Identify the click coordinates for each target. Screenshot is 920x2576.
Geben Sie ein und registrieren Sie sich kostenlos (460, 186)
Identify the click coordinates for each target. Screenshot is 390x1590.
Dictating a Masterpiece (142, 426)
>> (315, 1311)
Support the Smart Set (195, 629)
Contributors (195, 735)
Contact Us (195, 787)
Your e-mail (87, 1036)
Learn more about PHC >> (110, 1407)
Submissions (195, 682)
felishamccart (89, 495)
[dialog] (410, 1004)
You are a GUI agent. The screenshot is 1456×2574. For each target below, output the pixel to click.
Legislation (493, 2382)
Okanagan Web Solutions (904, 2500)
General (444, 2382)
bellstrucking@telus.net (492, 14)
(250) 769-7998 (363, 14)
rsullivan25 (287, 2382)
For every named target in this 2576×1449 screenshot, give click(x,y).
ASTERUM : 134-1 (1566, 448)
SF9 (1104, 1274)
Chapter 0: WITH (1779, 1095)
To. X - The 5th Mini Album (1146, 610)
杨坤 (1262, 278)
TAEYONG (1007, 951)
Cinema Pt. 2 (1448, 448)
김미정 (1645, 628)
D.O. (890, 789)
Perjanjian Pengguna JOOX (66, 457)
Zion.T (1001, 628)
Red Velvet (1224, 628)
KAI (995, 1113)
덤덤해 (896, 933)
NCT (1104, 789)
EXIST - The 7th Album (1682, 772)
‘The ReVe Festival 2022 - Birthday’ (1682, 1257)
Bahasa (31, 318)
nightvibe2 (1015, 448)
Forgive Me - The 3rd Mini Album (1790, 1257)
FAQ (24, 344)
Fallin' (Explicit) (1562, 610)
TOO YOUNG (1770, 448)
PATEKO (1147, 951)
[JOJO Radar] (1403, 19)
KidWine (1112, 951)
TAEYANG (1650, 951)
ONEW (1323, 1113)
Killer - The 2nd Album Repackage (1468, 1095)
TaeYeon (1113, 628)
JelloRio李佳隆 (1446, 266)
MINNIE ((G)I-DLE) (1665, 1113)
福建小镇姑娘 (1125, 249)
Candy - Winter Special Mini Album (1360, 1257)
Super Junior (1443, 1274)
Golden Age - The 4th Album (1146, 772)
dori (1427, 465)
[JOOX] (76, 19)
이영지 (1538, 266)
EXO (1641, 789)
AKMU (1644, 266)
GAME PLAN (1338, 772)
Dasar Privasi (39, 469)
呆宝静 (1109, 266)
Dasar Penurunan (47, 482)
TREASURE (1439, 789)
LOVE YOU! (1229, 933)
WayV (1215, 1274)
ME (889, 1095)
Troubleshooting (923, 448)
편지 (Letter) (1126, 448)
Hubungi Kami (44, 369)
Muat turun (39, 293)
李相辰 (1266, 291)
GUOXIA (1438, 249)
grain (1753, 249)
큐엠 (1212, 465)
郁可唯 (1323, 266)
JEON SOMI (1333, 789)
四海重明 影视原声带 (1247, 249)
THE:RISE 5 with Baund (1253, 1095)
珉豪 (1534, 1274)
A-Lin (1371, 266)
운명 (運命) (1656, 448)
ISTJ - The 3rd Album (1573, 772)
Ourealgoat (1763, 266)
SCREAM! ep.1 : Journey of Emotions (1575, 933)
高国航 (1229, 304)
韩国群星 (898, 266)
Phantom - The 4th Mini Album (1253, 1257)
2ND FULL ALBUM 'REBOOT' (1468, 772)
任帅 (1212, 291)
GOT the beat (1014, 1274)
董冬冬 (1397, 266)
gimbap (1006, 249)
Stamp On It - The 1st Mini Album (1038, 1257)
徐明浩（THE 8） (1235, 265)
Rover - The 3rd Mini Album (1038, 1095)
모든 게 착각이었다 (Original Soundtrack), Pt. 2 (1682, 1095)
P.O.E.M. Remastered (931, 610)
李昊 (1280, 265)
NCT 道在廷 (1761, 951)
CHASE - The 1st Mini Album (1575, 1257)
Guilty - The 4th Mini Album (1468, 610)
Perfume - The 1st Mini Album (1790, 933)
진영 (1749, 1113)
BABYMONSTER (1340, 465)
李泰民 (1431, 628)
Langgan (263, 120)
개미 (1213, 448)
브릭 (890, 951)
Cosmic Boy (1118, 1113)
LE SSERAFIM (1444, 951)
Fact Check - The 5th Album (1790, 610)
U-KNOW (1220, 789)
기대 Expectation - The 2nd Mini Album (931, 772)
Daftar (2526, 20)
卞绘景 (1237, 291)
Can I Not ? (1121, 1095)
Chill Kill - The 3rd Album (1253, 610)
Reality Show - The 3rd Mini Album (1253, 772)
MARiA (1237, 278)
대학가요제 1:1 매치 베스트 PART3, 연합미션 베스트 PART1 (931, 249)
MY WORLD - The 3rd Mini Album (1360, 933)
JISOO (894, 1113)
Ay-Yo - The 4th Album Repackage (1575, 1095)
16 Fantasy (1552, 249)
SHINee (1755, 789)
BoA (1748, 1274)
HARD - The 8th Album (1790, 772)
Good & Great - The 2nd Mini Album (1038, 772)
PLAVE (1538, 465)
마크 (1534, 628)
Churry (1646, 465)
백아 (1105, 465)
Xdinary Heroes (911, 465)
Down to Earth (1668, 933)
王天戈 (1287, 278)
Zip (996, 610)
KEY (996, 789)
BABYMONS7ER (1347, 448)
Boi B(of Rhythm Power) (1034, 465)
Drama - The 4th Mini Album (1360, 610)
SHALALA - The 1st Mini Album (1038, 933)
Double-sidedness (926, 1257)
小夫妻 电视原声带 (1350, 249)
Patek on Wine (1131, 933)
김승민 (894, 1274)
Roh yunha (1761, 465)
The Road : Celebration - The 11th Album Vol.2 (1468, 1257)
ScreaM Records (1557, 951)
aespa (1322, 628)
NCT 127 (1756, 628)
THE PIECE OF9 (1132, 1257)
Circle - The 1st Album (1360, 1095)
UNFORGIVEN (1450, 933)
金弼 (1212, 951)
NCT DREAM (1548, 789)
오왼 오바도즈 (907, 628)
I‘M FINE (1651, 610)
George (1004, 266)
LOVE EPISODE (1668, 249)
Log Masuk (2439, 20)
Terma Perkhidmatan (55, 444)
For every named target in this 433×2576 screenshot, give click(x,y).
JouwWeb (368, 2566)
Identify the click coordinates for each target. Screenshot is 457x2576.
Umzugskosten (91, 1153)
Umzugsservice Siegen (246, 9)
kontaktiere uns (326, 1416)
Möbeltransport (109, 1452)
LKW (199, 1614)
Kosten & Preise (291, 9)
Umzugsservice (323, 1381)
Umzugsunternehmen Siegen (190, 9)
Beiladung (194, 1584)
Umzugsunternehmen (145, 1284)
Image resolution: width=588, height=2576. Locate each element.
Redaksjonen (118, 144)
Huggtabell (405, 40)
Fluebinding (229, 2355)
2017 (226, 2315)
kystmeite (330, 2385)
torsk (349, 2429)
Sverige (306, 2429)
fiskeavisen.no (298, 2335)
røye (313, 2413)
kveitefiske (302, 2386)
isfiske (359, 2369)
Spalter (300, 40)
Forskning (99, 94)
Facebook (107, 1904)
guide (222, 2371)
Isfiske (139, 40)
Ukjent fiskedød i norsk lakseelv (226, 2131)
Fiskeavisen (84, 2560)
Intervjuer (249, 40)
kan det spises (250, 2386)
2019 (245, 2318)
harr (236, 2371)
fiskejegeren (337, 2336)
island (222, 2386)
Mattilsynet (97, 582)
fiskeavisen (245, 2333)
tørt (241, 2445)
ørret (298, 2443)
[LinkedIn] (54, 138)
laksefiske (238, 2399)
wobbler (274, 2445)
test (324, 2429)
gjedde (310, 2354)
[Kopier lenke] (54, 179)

::::

▶ _TASK_
Every line above from the line with "gimbap (1006, 249)" to the line with "Kosten & Preise (291, 9)", both included, must be reproduced exactly, and no other line may appear.

▶ _ANSWER_
gimbap (1006, 249)
Stamp On It - The 1st Mini Album (1038, 1257)
徐明浩（THE 8） (1235, 265)
Rover - The 3rd Mini Album (1038, 1095)
모든 게 착각이었다 (Original Soundtrack), Pt. 2 (1682, 1095)
P.O.E.M. Remastered (931, 610)
李昊 (1280, 265)
NCT 道在廷 (1761, 951)
CHASE - The 1st Mini Album (1575, 1257)
Guilty - The 4th Mini Album (1468, 610)
Perfume - The 1st Mini Album (1790, 933)
진영 (1749, 1113)
BABYMONSTER (1340, 465)
李泰民 (1431, 628)
Langgan (263, 120)
개미 (1213, 448)
브릭 (890, 951)
Cosmic Boy (1118, 1113)
LE SSERAFIM (1444, 951)
Fact Check - The 5th Album (1790, 610)
U-KNOW (1220, 789)
기대 Expectation - The 2nd Mini Album (931, 772)
Daftar (2526, 20)
卞绘景 (1237, 291)
Can I Not ? (1121, 1095)
Chill Kill - The 3rd Album (1253, 610)
Reality Show - The 3rd Mini Album (1253, 772)
MARiA (1237, 278)
대학가요제 1:1 매치 베스트 PART3, 연합미션 베스트 PART1 (931, 249)
MY WORLD - The 3rd Mini Album (1360, 933)
JISOO (894, 1113)
Ay-Yo - The 4th Album Repackage (1575, 1095)
16 Fantasy (1552, 249)
SHINee (1755, 789)
BoA (1748, 1274)
HARD - The 8th Album (1790, 772)
Good & Great - The 2nd Mini Album (1038, 772)
PLAVE (1538, 465)
마크 (1534, 628)
Churry (1646, 465)
백아 (1105, 465)
Xdinary Heroes (911, 465)
Down to Earth (1668, 933)
王天戈 (1287, 278)
Zip (996, 610)
KEY (996, 789)
BABYMONS7ER (1347, 448)
Boi B(of Rhythm Power) (1034, 465)
Drama - The 4th Mini Album (1360, 610)
SHALALA - The 1st Mini Album (1038, 933)
Double-sidedness (926, 1257)
小夫妻 电视原声带 (1350, 249)
Patek on Wine (1131, 933)
김승민 (894, 1274)
Roh yunha (1761, 465)
The Road : Celebration - The 11th Album Vol.2 (1468, 1257)
ScreaM Records (1557, 951)
aespa (1322, 628)
NCT 127 (1756, 628)
THE PIECE OF9 (1132, 1257)
Circle - The 1st Album (1360, 1095)
UNFORGIVEN (1450, 933)
金弼 (1212, 951)
NCT DREAM (1548, 789)
오왼 오바도즈 (907, 628)
I‘M FINE (1651, 610)
George (1004, 266)
LOVE EPISODE (1668, 249)
Log Masuk (2439, 20)
Terma Perkhidmatan (55, 444)
For every named target in this 433×2576 screenshot, give click(x,y).
JouwWeb (368, 2566)
Identify the click coordinates for each target. Screenshot is 457x2576.
Umzugskosten (91, 1153)
Umzugsservice Siegen (246, 9)
kontaktiere uns (326, 1416)
Möbeltransport (109, 1452)
LKW (199, 1614)
Kosten & Preise (291, 9)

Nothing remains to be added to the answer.